### ASSIGNMENT
Where the records below show a line containing "Click the Sep label on x-axis", start copying; end with the line containing "The height and", and copy it too.

........

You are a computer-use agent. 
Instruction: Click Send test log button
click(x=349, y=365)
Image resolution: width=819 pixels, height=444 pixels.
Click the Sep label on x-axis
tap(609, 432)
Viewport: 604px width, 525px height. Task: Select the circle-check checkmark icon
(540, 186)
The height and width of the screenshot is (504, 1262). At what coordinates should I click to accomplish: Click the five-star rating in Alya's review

........

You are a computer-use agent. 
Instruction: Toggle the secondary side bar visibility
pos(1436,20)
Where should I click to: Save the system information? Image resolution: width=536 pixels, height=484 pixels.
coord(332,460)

........

### ANSWER FOR THE TASK
Click the Sep label on x-axis
tap(609, 432)
Viewport: 604px width, 525px height. Task: Select the circle-check checkmark icon
(540, 186)
The height and width of the screenshot is (504, 1262). At what coordinates should I click to accomplish: Click the five-star rating in Alya's review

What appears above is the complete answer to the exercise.